In a NBC News/Wall Street Journal/Annenberg poll released over the weekend, 72 percent of respondents said that they believe the U.S. will end up using boots on the ground in Iraq and Syria despite the Obama administration’s repeated promises that troops will not be deployed in a combat capacity.

The results of that poll were exaggerated Monday with reports that ISIS fighters are reportedly staging roughly one mile outside of Baghdad even though U.S. airstrikes were supposed to keep the fighters from reaching the city.

Daily Read: Everything is racist

The Daily Caller’s long-running series, “The Alphabet Of Racism,” offers a satirical look at how political correctness can be used to deem almost anything racist.

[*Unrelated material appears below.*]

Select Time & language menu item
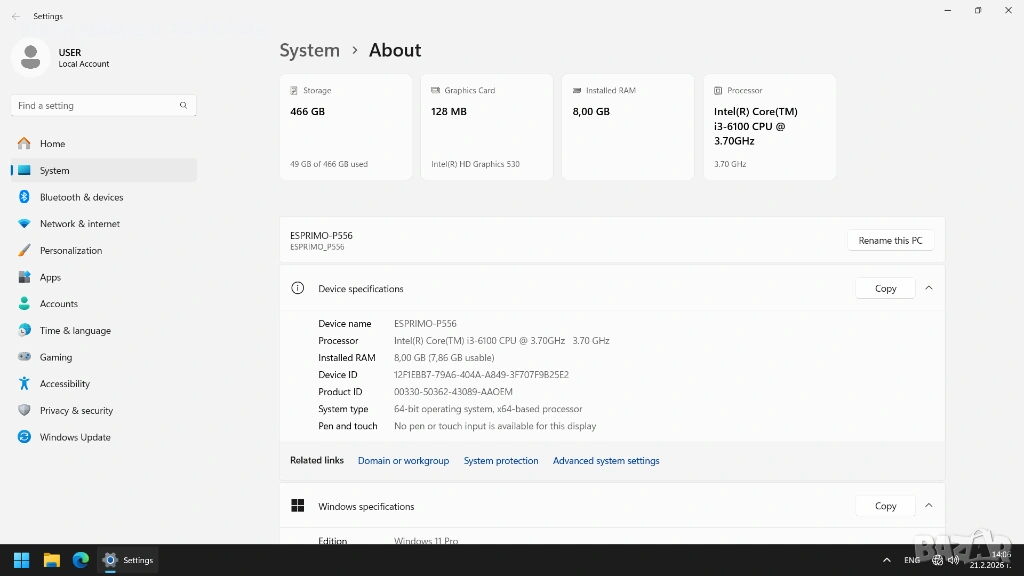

“If you’ve been thinking lately that pretty much everything has been deemed racist these days, you are absolutely right,” The DC’s Eric Owens wrote on the inaugural edition of the column back in July. “The word has been bandied about so much that it is rapidly losing any real meaning.”

Indeed, here’s an excerpt from the July edition:

Air is racist, according to a Think Progress article published in April. “[N]on-white people breathe air that is substantially more polluted than the air that white people breathe,” the breathless piece explains. “Altogether, people of color in the U.S. breath [sic] air with 38 percent more nitrogen dioxide in it than their white counterparts, particularly due to power plants and exhaust from vehicles.”

This week, Owens finds seven innocuous things starting with the letters “U” and “V” that progressive have deemed racist. They include the University of Utah’s fight song, venture capital and the word “urban,” among other things.

The best excerpt from the column this week is DC’s explanation of the PC police justification for deeming the word “unqualified” as a racial epithet:

The word “unqualified” is racist because it’s a “code word” used by Republicans to attack people who do their jobs completely ineffectively, such as U.S. National Security Advisor and former U.S. diplomat Susan Rice. The context of the fracas over the word came in November 2012 after Rice had comically embarrassed herself while talking about the attacks on a U.S. consulate in Benghazi. “These are code words,” said Democratic congressman James Clyburn, according to Mediate. “We heard them during the campaign. During this recent campaign, we heard Senator Sununu calling our president ‘lazy,’ ‘incompetent,’ these kinds of terms.”

Find out what else is in this week’s racist alphabet and catch up on letters “A” through “T” over at The Daily Caller.

Majority of Americans expect boots on the ground in Iraq, Syria

A strong majority of Americans believe that President Barack Obama’s current strategy to defeat Islamic State terrorists will fail, requiring U.S. troops to be deployed to Iraq and Syria.

In a NBC News/Wall Street Journal/Annenberg poll released over the weekend, 72 percent of respondents said that they believe the U.S. will end up using boots on the ground in Iraq and Syria despite the Obama administration’s repeated promises that troops will not be deployed in a combat capacity.

“As your commander in chief, I will not commit you and the rest of our Armed Forces to fighting another ground war in Iraq,” Obama told members of the military this month. “After a decade of massive ground deployments, it is more effective to use our unique capabilities in support of partners on the ground so they can secure their own countries’ futures. And that’s the only solution that will succeed over the long term.”

Even as a majority believe that a combat mission is inevitable, Americans are more divided on whether they support the idea of ground troops being sent to the region. Forty-five percent say that combat troops should be used if military commanders believe that is the best way to neutralize ISIS, while 37 percent are opposed to boots on the ground in any scenario.

Still, public perception about the U.S.’s roll in responding to the ISIS threat is evolving rapidly. Just three weeks ago, a WSJ/NBC poll found that only 34 percent of Americans supported boots on the ground, while 40 percent said the U.S. should relegate its ISIS strategy to airstrikes.